Oleh: Febrianti Almeera
SALAH satu ujian iman tertinggi adalah ketika diri tak menyadari posisi tertinggi hati, tak lagi Allah yang menghuni. Terkelabui oleh cinta yang katanya sejati, padahal hakikat kehadirannya hanya untuk menguji.
Bersibuk memantaskan diri karena jodoh, bukan lagi karena Allah.
Terbakar semangat menikah, tanpa menyadari niat berbelok, tak lagi untuk ibadah. Mulai gelisah menapaki pencarian, mengabaikan penguatan ketaatan dalam kesendirian.
Padahal ketahuilah, episode ‘sendiri’ itu Allah berikan sebagai sebuah kesempatan untuk mengeksplorasi kehidupan. Episode ‘sendiri’ juga merupakan kesempatan untuk memupuk ketaatan, sebagai bekal persiapan pulang. Ia bukanlah sebuah kutukan, sehingga dianggap pantas sebagai cibiran. Bukan.
Tenang saja, kalem, santai, semua sudah diatur. Diatur dengan sebaik-baiknya, dengan setepat-tepatnya.
Tak perlu gelisah, khawatir jadi salah arah. Tak perlu buru-buru, khawatir jalan tempuhnya keliru.

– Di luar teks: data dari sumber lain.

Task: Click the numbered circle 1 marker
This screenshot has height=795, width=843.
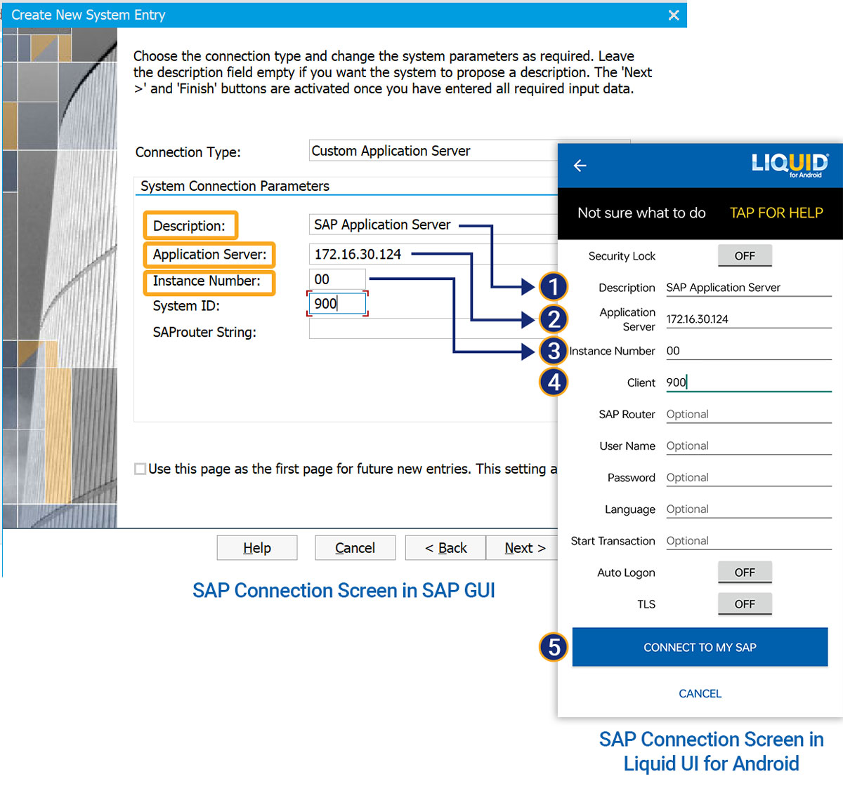Action: pyautogui.click(x=554, y=286)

Jangan terbawa arus, meski di luar sana banyak sekali ‘kompor’ yang nyaris membuat hangus. Santai saja. Lagipula mereka di luar sana belum tentu ikut bertanggungjawab apabila diri salah niat. Kuatkan hati, sambil berbenah diri.
Tapi hati-hati. Jangan bersibuk memantaskan diri karena jodoh, bukan lagi karena Allah.
Sebab jika tujuannya demikian, sesungguhnya tanpa sadar kita telah membatasi karunia Allah. Jika Allah ridha, karunia yang diberikan-Nya bisa jauh lebih luas dari itu. Berbenahlah dengan ikhlas, demi menggapai kemuliaan dan kehidupan terbaik, dunia serta akhirat.
Ingatlah, kita akan diuji oleh sesuatu yang benar-benar kita cintai. Bisa jadi sebab Allah cemburu, hamba yang pada mulanya begitu mencintai-Nya, sedang lupa dan lalai tanpa sadar.
Maka doaku, doamu, dan doa siapapun yang setuju,
Berharap diri tak keliru menyandarkan harapan, pada yang tak seharusnya.
Berharap hati tak dilabuhkan, pada tempat yang tak semestinya.
Berharap Allah menggenggam segala rasa, yang tak perlu tercurah, bila belum saatnya.
Andai pun kelak dipertemukan, berharap kecintaan kepadanya, tak lebih tinggi dari kecintaan kepada-Nya. Sebab jika Allah tidak ridho, tentu tak sulit bagi-Nya mengambil kembali, apapun yang kita rasa sudah dimiliki. Maka, undang keridhoan-Nya, dengan tetap menempatkan Illahi Rabbi di posisi tertinggi hati. []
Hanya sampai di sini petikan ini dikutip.